Ofer Givoli, M.Sc. Thesis Seminar
Wednesday, 26.7.2017, 10:00
Semantic parsing is the task of mapping natural language sentences into a formal representation of their meaning, often defined as logical forms. One of the prominent uses of semantic parsing is parsing natural language instructions in the context of natural language interfaces (NLIs) for various types of software applications. In this work, we present a novel task: parsing instructions in simple domains that are unseen during training, into logical forms with deep compositionality. Previous work on parsing natural language instructions either did not support unseen domains or did not support mapping instructions to logical forms with deep compositionality.
We constructed a new dataset for this task, covering linguistic phenomena such as superlatives, comparatives and spatial and temporal language. The dataset includes annotated examples from 7 simple domains (e.g. a toy calendar application). To facilitate the collection and usage of the dataset, we developed a framework attempting to minimize the effort of adding an NLI to simple Java applications.

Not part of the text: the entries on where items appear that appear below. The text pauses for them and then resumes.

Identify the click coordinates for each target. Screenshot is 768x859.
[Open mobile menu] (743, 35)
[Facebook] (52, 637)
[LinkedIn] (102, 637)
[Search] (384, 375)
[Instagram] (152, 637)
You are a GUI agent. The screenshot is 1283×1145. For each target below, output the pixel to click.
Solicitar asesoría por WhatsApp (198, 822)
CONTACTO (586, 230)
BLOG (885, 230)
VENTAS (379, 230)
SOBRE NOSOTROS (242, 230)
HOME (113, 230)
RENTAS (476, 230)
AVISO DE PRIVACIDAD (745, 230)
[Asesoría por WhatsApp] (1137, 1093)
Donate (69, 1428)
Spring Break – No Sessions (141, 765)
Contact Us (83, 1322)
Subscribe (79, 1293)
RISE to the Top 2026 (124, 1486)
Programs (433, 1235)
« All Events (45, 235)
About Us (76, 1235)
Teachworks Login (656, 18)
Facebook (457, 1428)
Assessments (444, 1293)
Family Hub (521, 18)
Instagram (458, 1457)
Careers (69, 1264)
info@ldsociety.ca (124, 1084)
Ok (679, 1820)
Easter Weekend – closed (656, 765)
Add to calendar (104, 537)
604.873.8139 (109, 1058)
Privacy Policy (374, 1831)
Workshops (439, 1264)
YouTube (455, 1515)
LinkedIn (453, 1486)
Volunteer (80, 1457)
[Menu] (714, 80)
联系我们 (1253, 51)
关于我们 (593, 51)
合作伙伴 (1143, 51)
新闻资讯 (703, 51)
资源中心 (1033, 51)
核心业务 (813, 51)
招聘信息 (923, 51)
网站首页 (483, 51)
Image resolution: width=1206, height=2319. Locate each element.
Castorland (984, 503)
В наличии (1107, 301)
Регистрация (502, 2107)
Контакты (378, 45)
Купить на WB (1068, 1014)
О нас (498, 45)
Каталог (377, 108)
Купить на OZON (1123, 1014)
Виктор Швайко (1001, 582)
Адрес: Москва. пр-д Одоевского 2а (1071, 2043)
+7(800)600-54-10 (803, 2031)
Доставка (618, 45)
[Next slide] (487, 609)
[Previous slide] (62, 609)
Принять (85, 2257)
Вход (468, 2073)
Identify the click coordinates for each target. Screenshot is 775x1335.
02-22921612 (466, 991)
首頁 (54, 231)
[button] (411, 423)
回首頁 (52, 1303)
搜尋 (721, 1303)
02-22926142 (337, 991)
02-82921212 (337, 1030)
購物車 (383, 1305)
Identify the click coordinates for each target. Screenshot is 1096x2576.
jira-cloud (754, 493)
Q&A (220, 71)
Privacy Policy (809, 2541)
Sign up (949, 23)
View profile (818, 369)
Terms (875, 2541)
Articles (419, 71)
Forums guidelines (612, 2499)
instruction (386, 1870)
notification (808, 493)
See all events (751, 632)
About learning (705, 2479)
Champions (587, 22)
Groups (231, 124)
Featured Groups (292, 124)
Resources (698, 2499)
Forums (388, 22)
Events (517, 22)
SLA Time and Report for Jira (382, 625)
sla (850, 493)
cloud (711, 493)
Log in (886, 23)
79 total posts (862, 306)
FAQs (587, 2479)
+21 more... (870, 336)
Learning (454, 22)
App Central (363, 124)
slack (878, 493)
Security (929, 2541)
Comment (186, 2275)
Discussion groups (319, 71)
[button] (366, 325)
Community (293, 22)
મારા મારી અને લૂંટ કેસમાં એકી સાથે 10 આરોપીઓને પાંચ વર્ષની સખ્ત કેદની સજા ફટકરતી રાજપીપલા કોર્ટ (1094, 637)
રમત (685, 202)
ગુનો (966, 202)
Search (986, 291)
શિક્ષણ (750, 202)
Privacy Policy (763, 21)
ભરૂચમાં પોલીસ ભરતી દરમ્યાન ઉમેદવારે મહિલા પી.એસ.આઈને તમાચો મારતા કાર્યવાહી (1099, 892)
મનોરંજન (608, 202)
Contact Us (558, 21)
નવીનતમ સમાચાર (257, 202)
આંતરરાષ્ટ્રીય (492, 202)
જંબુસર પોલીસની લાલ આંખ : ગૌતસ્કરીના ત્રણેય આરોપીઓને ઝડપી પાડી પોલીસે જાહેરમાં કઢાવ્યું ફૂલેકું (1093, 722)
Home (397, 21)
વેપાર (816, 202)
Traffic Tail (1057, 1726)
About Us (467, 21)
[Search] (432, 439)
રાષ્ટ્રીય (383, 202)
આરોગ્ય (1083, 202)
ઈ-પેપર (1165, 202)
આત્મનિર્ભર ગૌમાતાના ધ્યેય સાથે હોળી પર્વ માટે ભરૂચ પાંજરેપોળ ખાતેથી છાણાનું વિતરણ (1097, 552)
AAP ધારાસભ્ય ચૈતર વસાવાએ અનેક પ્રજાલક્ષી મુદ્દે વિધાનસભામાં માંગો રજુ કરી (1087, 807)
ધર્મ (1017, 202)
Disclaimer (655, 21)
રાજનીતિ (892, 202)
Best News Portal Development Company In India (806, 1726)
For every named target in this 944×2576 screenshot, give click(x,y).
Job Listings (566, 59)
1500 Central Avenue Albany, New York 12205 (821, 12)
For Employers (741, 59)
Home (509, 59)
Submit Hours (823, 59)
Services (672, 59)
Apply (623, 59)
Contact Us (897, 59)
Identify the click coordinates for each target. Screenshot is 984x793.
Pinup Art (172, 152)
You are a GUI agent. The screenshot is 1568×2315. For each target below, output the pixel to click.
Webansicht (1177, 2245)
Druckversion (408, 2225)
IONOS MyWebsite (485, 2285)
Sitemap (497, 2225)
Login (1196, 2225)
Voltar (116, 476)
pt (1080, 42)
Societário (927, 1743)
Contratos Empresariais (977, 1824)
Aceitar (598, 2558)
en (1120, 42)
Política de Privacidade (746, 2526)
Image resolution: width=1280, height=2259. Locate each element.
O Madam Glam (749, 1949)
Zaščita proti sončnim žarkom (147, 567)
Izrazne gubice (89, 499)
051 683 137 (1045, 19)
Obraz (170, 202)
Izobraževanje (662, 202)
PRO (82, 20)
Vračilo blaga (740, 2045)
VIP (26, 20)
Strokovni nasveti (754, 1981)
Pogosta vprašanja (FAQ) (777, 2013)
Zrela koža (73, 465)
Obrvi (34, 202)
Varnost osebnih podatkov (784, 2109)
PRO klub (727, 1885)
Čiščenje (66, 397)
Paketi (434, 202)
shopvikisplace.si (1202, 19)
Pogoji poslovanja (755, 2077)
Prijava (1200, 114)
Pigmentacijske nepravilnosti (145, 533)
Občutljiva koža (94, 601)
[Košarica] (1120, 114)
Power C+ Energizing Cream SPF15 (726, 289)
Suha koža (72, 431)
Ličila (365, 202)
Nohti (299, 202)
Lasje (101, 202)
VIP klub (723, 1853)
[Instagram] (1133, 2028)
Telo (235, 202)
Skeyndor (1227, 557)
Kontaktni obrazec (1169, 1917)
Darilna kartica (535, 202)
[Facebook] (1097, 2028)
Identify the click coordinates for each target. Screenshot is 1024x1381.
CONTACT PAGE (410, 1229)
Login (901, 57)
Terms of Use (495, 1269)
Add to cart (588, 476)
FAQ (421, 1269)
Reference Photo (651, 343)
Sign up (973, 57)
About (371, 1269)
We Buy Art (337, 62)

Using our new dataset, we evaluate a log-linear model tailored to this task, implemented using a toolkit called SEMPRE. We present a novel training approach where the AdaGrad weight updates are conditioned on evidence indicating the update is beneficial for multiple domains. Also, we present a training method in which AdaGrad training is separated into two steps, using examples from different domains in each and learning different weight subsets.